Une chandelle à dieu et une au diable
La grâce présidentielle est l’une des prérogatives attachées à la fonction présidentielle au Mali. Elle est prévue par l’article 45 de la Constitution du 25 Février 1992 qui dispose : ‘’le président de la République est le président du Conseil supérieur de la magistrature. Il exerce le droit de grâce. Il propose les lois d’amnistie’’.
Dans les 122 articles de la Loi fondamentale du Mali, le Président de la République ne partage ce pouvoir régalien avec personne d’autre. En d’autres termes, seul le Président de la République a le pouvoir de gracier quelqu’un en République du Mali. Que Bilal Ag ACHERIF le fasse, n’est que pure imposture attentat à la souveraineté nationale.
Mais, ce pouvoir exclusif présidentiel n’en est pour autant pas moins encadré par la loi. La grâce suppose un certain nombre de préalables. Par exemple, il faut avoir été condamné pour prétendre à la grâce. Et pour être condamné, il faut un jugement équitable devant un tribunal légalement constitué. Or, les juges ont déserté Kidal depuis des lustres. Les Caddis ? Ils ne rentrent constitutionnellement pas dans le dispositif judiciaire du Mali.
De même, dans la pratique, une demande écrite du demandeur de la grâce ou de son avocat ; un dossier technique monté par l’Administration pénitentiaire, le Parquet général et le Département de la Justice sont indispensables.
Les 21 détenus de Kidal ont-ils fait une demande écrite adressée au Président de la République ? Que nenni ! Il y a-t-il eu un dossier technique les concernant ? Basta ! Que dalle ! Cette prétendue grâce (présidentielle ou quoi ?) est l’œuvre de prestidigitateurs, habiles, qui vendent la martingale ; tentent de donner le change à un décret présidentiel. IBK a gracié à Bamako ; moi Bilal, je gracie à mon tour à Kidal ; à chacun son champ d’autorité.

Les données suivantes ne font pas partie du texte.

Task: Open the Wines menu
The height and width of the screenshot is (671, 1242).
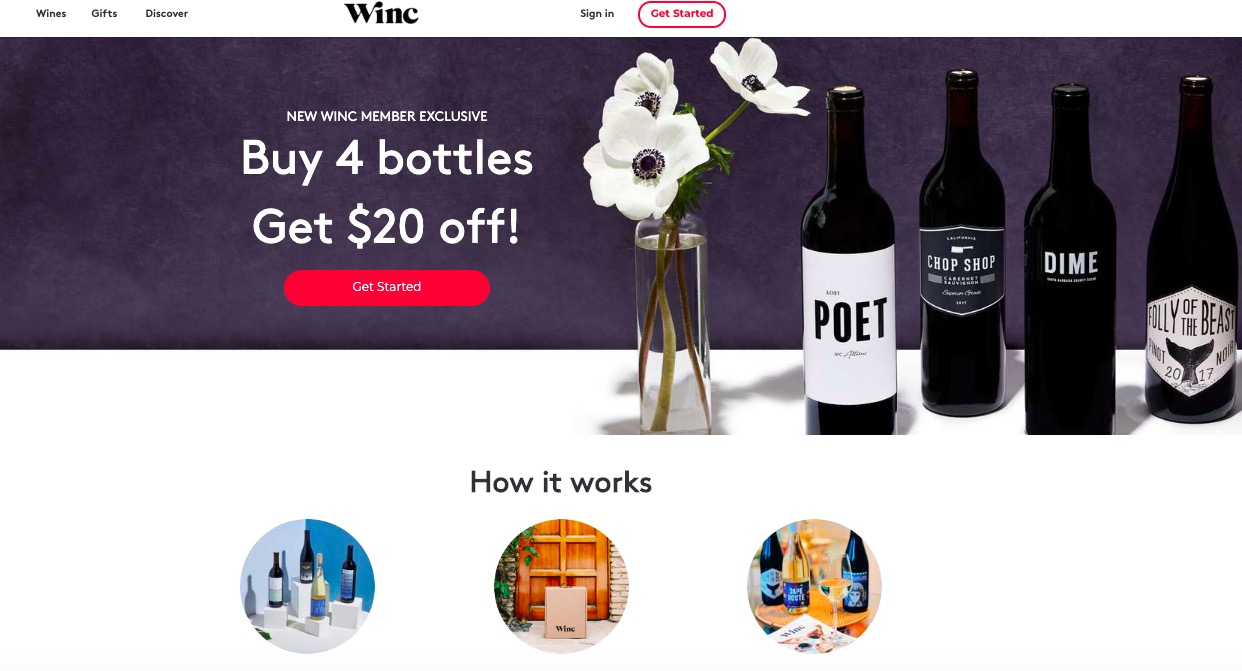Action: coord(51,14)
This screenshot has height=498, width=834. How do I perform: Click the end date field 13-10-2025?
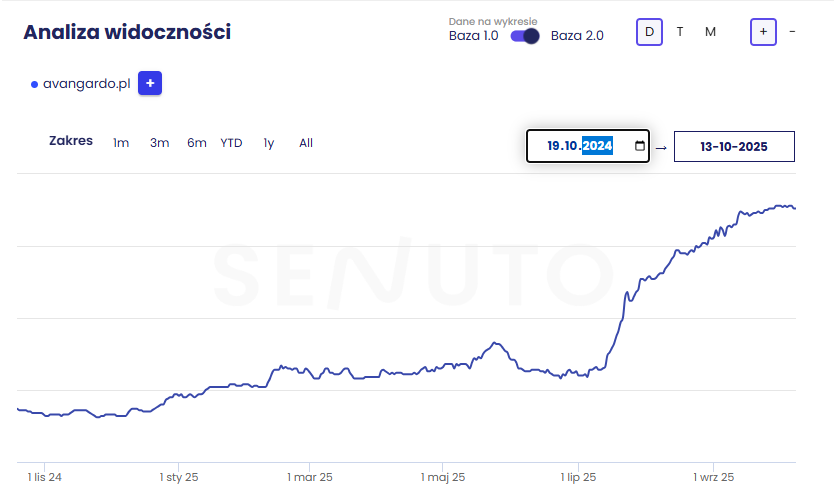click(x=734, y=146)
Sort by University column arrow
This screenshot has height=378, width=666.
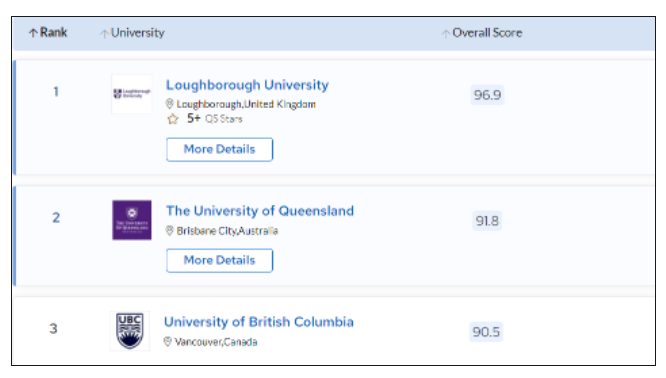tap(104, 34)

Du côté du pouvoir, comment en est-on arrivé à donner une chandelle à dieu et une au diable ? Comment en est-on arrivé à ce point à sacrifier l’essentiel, la fameuse ligne rouge (l’unité nationale, l’intégrité du territoire, la forme républicaine et laïc de l’Etat et à privilégier l’accessoire, la prime à des coupe-jarrets sécessionnistes ? L’on est peut-être coupable d’avoir trop vite fait l’inquisition de ceux qui ont crié au bradage du Mali que nous ont légué nos pères. C’est un crève-cœur : Kidal est un électron libre déclaré et assumé.